Staff Editorial: how we don’t understand rape

Both men and women need to be educated about rape.

Chimes Staff, Writer

In the wake of the Steubenville, Ohio rape trial verdict, the Internet flooded with various opinions from across the country. This high-profile case began with the rape of a 16-year-old girl who was unconscious from binge drinking at a party. Two high school football players, 17-year-old Trent Mays and 16-year-old Ma’lik Richmond, performed sexual acts on the victim when she was too drunk to remember, let alone resist or consent. While the prosecution took the case seriously by continuing to investigate others involved, the rest of America has had mixed — and sometimes revolting — responses.

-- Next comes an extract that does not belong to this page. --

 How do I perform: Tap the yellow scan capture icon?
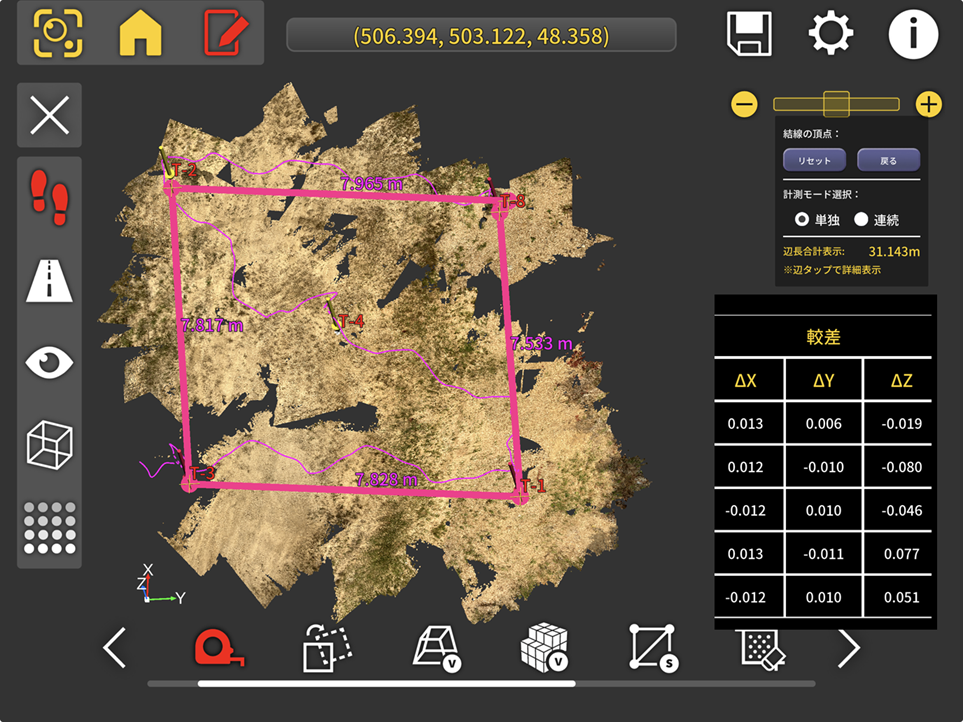(58, 33)
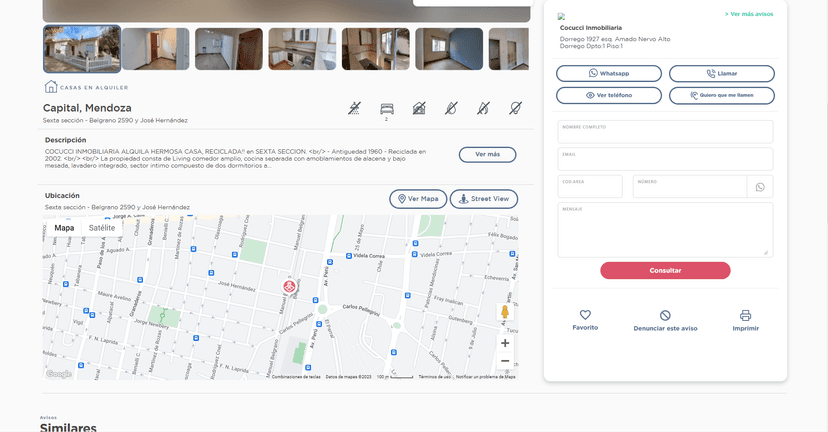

A correspondent for CNN lamented the dashed promising futures of the teen boys and showed them collapsing in grief in court, creating a strangely sympathetic picture of the convicted rapists. One horrified Tumblr blogger collected a series of nauseating tweets that blame the victim for being too drunk or too slutty and seem to ignore the fact that these two boys freely decided to carry out terrible acts of sexual assault. In loud opposition, others brought attention to America’s rape culture in blogs and newspaper columns. With attitudes ranging from placing rape prevention on women to shaming the victim and victimizing the rapists, America has a rape culture whether we want to acknowledge it or not.

One of the worst assumptions in our culture — which sometimes seems second-nature to observers of crime — is that a victim can “ask for it,” whether it’s Trayvon Martin in a hoodie or an immodest, intoxicated rape victim. However, the idea that weakness or foolishness renders someone fair game for crime is the opposite of the truth. The choices too often regarded as “invitations” to be victimized should instead be considered vulnerabilities. Yes, they make the crime easier — but they also make the crime even more pathetic and appalling. Whenever we are tempted to say someone “asked for it,” we would be better off letting the victim’s vulnerability only darken our view of the criminal’s exploitation.

The root of this issue begins with awareness and education. In the Steubenville case, several teenage boys were called to testify to what they witnessed during the night. After describing graphic scenes that had transpired, they were each questioned as to why they did nothing to stop Mays and Richmond. They all responded with a variation of “I didn’t know what they were doing was rape.” Education of adolescents in schools about the perils of sexual assault, especially with young people, is an issue that must be addressed. It is very plausible that the scenes like the ones these boys witnessed in Ohio take place at high school parties across the nation every week. Their lack of distinction between what is and is not rape poses a serious threat to the safety of potential victims.

To be fair, women need education just as much as men do. Both genders can learn from rape cases like Steubenville in order to prevent more like it. Many people need to hear that getting extremely drunk at a party full of strangers is just unwise no matter how fun it seems. But a person’s unwise action never excuses the horrible crime committed against them, no matter how popular and well-liked the rapists are. It is deplorable that the town is rallying around the boys and requesting their release while a 16-year-old girl stumbles to regain her dignity and sense of value because of what they did to her. Somewhere in Ohio, three young people are reeling because of a party with unexpected outcomes while their town searches for the truth. The Christian community has a responsibility to lift them up in prayer and hold our media, public officials and each other accountable for our reactions.